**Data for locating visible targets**
—————
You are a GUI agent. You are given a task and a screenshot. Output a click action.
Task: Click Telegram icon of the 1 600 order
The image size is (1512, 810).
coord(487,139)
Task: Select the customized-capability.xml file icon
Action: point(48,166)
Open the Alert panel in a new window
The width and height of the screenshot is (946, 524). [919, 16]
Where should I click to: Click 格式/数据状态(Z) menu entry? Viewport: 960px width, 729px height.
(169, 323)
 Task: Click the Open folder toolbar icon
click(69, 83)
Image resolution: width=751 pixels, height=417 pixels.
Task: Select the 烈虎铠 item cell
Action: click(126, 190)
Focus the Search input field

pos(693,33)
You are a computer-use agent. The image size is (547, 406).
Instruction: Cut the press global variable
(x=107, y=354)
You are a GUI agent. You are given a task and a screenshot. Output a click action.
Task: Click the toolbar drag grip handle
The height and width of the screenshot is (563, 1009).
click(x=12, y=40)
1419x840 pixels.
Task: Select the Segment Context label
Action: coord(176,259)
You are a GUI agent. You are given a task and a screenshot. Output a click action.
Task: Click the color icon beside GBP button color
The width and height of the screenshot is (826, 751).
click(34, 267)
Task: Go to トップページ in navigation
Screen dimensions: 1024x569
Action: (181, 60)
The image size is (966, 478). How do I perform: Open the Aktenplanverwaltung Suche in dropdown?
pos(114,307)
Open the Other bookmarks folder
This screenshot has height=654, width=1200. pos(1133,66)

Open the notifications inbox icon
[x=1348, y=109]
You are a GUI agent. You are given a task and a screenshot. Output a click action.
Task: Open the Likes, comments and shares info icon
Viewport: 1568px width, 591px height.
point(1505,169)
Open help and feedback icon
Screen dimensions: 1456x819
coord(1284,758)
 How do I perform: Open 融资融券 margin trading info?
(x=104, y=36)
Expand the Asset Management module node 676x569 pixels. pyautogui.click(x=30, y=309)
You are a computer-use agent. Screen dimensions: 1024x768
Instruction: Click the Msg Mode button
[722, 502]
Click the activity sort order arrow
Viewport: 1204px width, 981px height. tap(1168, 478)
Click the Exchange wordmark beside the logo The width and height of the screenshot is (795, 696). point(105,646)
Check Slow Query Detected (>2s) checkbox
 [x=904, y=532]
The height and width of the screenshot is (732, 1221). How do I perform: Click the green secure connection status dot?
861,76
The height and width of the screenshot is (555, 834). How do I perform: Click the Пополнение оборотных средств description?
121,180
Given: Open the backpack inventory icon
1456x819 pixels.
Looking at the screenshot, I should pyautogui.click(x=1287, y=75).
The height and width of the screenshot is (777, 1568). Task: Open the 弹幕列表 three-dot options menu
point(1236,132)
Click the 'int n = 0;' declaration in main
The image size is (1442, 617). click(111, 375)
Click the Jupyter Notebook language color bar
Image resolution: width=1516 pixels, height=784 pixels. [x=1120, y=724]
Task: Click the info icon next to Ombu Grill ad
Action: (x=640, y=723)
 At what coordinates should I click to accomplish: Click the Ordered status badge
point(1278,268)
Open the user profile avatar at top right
—————
Arrange all the lines above as a Markdown table with two columns, No. and Line. Number each row and skip any blank lines.

**Task response**
| No. | Line |
|---|---|
| 1 | You are a GUI agent. You are given a task and a screenshot. Output a click action. |
| 2 | Task: Click Telegram icon of the 1 600 order |
| 3 | The image size is (1512, 810). |
| 4 | coord(487,139) |
| 5 | Task: Select the customized-capability.xml file icon |
| 6 | Action: point(48,166) |
| 7 | Open the Alert panel in a new window |
| 8 | The width and height of the screenshot is (946, 524). [919, 16] |
| 9 | Where should I click to: Click 格式/数据状态(Z) menu entry? Viewport: 960px width, 729px height. |
| 10 | (169, 323) |
| 11 |  Task: Click the Open folder toolbar icon |
| 12 | click(69, 83) |
| 13 | Image resolution: width=751 pixels, height=417 pixels. |
| 14 | Task: Select the 烈虎铠 item cell |
| 15 | Action: click(126, 190) |
| 16 | Focus the Search input field |
| 17 | pos(693,33) |
| 18 | You are a computer-use agent. The image size is (547, 406). |
| 19 | Instruction: Cut the press global variable |
| 20 | (x=107, y=354) |
| 21 | You are a GUI agent. You are given a task and a screenshot. Output a click action. |
| 22 | Task: Click the toolbar drag grip handle |
| 23 | The height and width of the screenshot is (563, 1009). |
| 24 | click(x=12, y=40) |
| 25 | 1419x840 pixels. |
| 26 | Task: Select the Segment Context label |
| 27 | Action: coord(176,259) |
| 28 | You are a GUI agent. You are given a task and a screenshot. Output a click action. |
| 29 | Task: Click the color icon beside GBP button color |
| 30 | The width and height of the screenshot is (826, 751). |
| 31 | click(34, 267) |
| 32 | Task: Go to トップページ in navigation |
| 33 | Screen dimensions: 1024x569 |
| 34 | Action: (181, 60) |
| 35 | The image size is (966, 478). How do I perform: Open the Aktenplanverwaltung Suche in dropdown? |
| 36 | pos(114,307) |
| 37 | Open the Other bookmarks folder |
| 38 | This screenshot has height=654, width=1200. pos(1133,66) |
| 39 | Open the notifications inbox icon |
| 40 | [x=1348, y=109] |
| 41 | You are a GUI agent. You are given a task and a screenshot. Output a click action. |
| 42 | Task: Open the Likes, comments and shares info icon |
| 43 | Viewport: 1568px width, 591px height. |
| 44 | point(1505,169) |
| 45 | Open help and feedback icon |
| 46 | Screen dimensions: 1456x819 |
| 47 | coord(1284,758) |
| 48 |  How do I perform: Open 融资融券 margin trading info? |
| 49 | (x=104, y=36) |
| 50 | Expand the Asset Management module node 676x569 pixels. pyautogui.click(x=30, y=309) |
| 51 | You are a computer-use agent. Screen dimensions: 1024x768 |
| 52 | Instruction: Click the Msg Mode button |
| 53 | [722, 502] |
| 54 | Click the activity sort order arrow |
| 55 | Viewport: 1204px width, 981px height. tap(1168, 478) |
| 56 | Click the Exchange wordmark beside the logo The width and height of the screenshot is (795, 696). point(105,646) |
| 57 | Check Slow Query Detected (>2s) checkbox |
| 58 |  [x=904, y=532] |
| 59 | The height and width of the screenshot is (732, 1221). How do I perform: Click the green secure connection status dot? |
| 60 | 861,76 |
| 61 | The height and width of the screenshot is (555, 834). How do I perform: Click the Пополнение оборотных средств description? |
| 62 | 121,180 |
| 63 | Given: Open the backpack inventory icon |
| 64 | 1456x819 pixels. |
| 65 | Looking at the screenshot, I should pyautogui.click(x=1287, y=75). |
| 66 | The height and width of the screenshot is (777, 1568). Task: Open the 弹幕列表 three-dot options menu |
| 67 | point(1236,132) |
| 68 | Click the 'int n = 0;' declaration in main |
| 69 | The image size is (1442, 617). click(111, 375) |
| 70 | Click the Jupyter Notebook language color bar |
| 71 | Image resolution: width=1516 pixels, height=784 pixels. [x=1120, y=724] |
| 72 | Task: Click the info icon next to Ombu Grill ad |
| 73 | Action: (x=640, y=723) |
| 74 |  At what coordinates should I click to accomplish: Click the Ordered status badge |
| 75 | point(1278,268) |
| 76 | Open the user profile avatar at top right |